Is there an infinite set with a discrete cyclic order?

Question

Let's call a cyclic order of a set discrete if every cut of the order is a jump.

A cut of a cyclic order is a linear order $<$ such that $x < y < z \implies (x, y ,z)$ for any elements $x$, $y$, $z$ of the set.

A cut of a cyclic order is a jump if it has the least and the greatest elements.

Clearly, the induced cyclic order of integers is not discrete since the natural linear order of integers does not have the least and the greatest elements.

However, there are other ways of ordering integers cyclically, e.g. https://math.stackexchange.com/a/2196717/427611.

I am wondering if it is possible to find a discrete cyclic order of integers or maybe of some other infinite set.

If it is not possible, what would be the easiest way to prove that?

By cyclic order I mean a total strict cyclic order defined in here: https://en.wikipedia.org/wiki/Cyclic_order#The_ternary_relation

Answer 1

Given a cyclic order on $A$ and an element $a\in A$, we can define $<$ as $$ x<y\iff [x,y,a]\lor x\ne y=a$$ (i.e., we "cut" immediately behind $a$). This obviously has $a$ as a maximal element. Assume that there is also a minimal element, no matter what $a$ we pick. Call it $S(a)$, and we have a successor map on $A$. By the same argument, we obtain a predecessor map and this is clearly inverse to the successor map. Using these (and picking an element $a_0\in A$) we can map $\iota\colon\Bbb Z\to A$ such that no elements of $A$ are between the images of consecutive integers.

If $\iota$ is not injective, then it must be periodic and so $\iota(\Bbb Z)$ finite. In that case $\iota$ must be onto because there is no way to "squeeze" any further elements of $A$ in-between.
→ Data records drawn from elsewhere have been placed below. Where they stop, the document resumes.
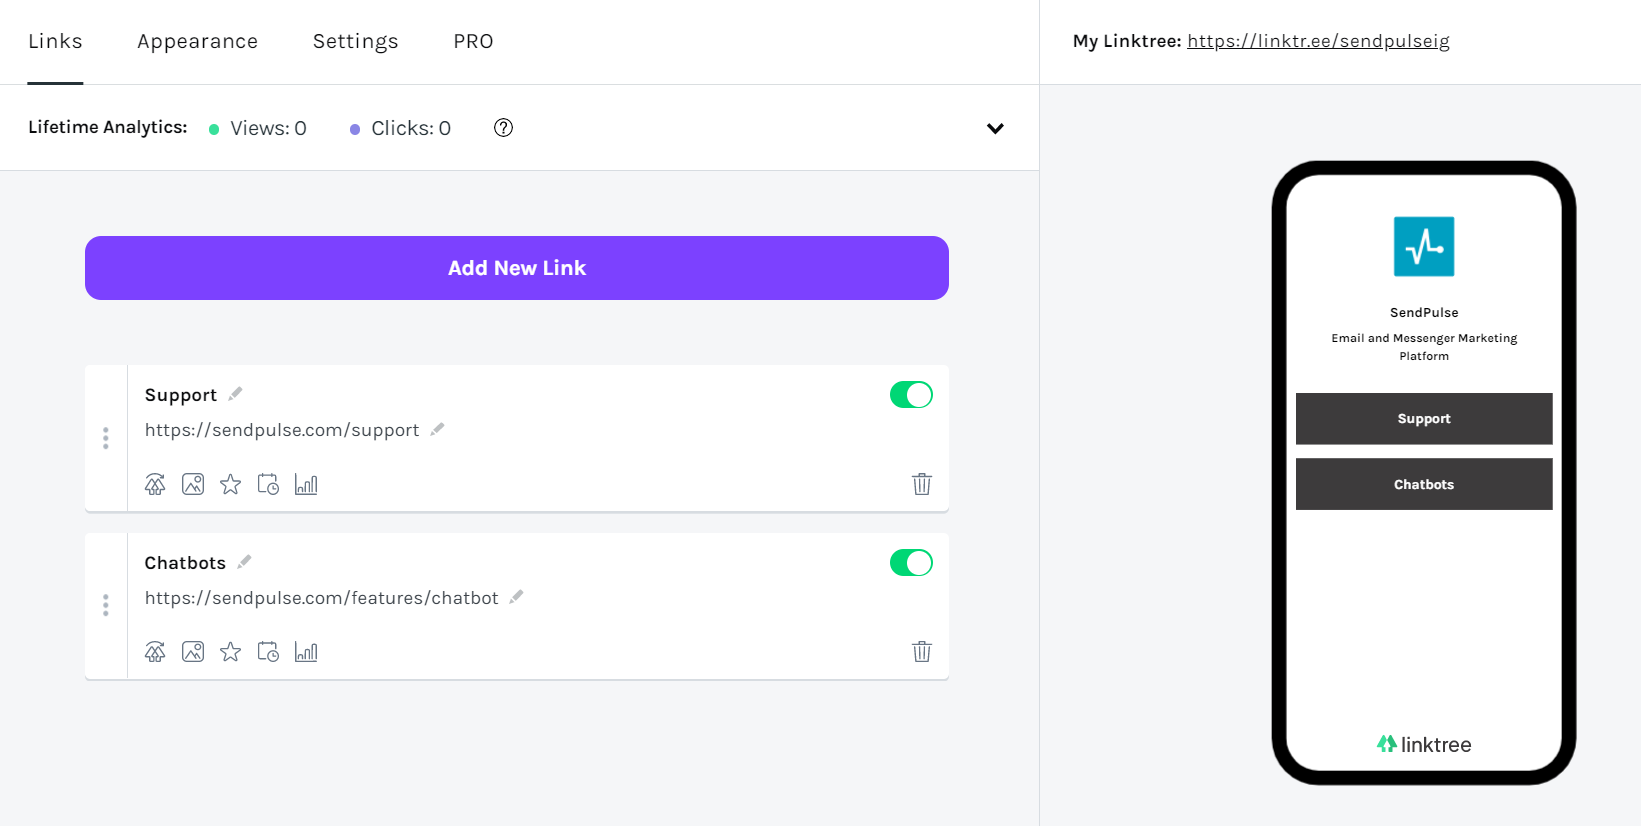This screenshot has width=1641, height=826.
Task: Disable the Support link toggle
Action: pos(910,394)
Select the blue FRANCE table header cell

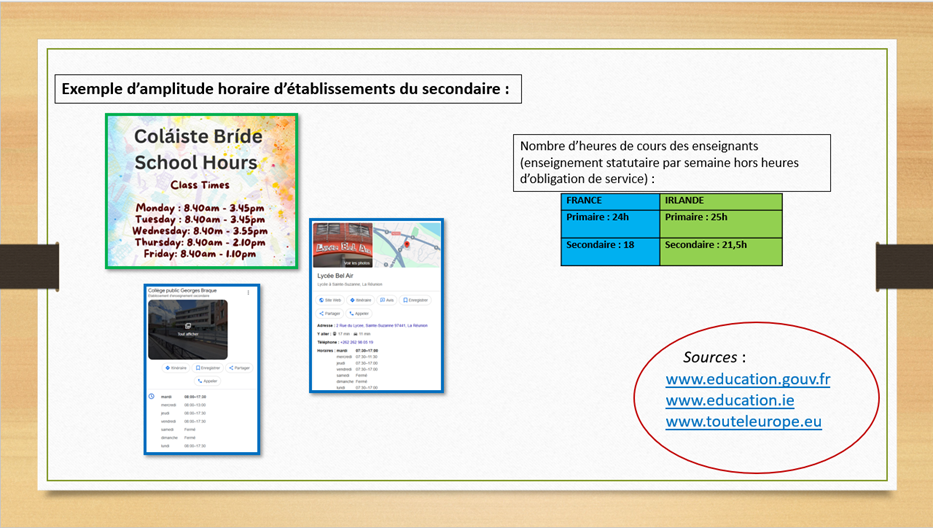(x=610, y=200)
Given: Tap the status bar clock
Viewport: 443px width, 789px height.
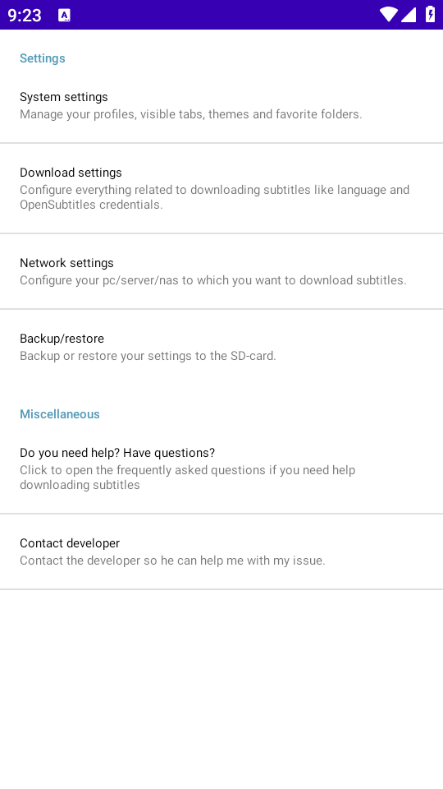Looking at the screenshot, I should coord(24,15).
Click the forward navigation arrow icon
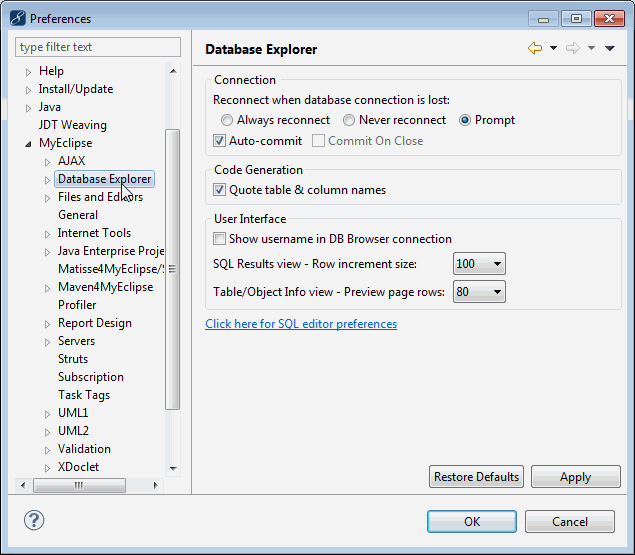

As we are interested in the case of infinite $A$, we can ignore this case. [Thanks to a comment by Eric Wolsey]

Now we can make a new cut "above $\Bbb Z$", i.e., we define $$x\prec y\iff \exists n\in\Bbb Z\colon [x,y,\iota(n)]. $$ This does not have a maximal element.

Answer 2

Step 1. Let's show that every cut of a discrete cyclic order is discrete.
A linear order is discrete if every cut of it $(A, \overline A)$ is a jump.
A cut $(A, \overline A)$ of a linear order is a jump if $A$ has the greatest and $\overline A$ has the least element.

Assuming a cut $(A, \overline A)$ of a cut $<$ of a discrete cyclic order is not a jump.
Defining the new linear order $<_A$ in the following way:
$x <_A y$ if and only if

• $x \in \overline A \land y \in A$, or
• $x \in \overline A \land y \in \overline A \land x < y$, or
• $x \in A \land y \in A \land x < y$.

It is easy to check that $<_A$ is a cut of the cyclic order using the rule:
$(x, y, z) \iff x < y < z \lor y < z < x \lor z < x < y$.

If $A$ does not have the greatest element, then the cut $<_A$ does not have the greatest element.
If $\overline A$ does not have the least element, then the cut $<_A$ does not have the least element.
Therefore, if $(A, \overline A)$ is not a jump of $<$ then $<_A$ is not a jump of the cyclcic order.

Step 2. Any cut of an infinite discrete cyclic order is an infinite discrete linear order.
Any infinite discrete linear order is isomorphic to $\mathbb N$ or $\mathbb Z$.
Therefore, an infinite discrete cyclic order does not have any jump.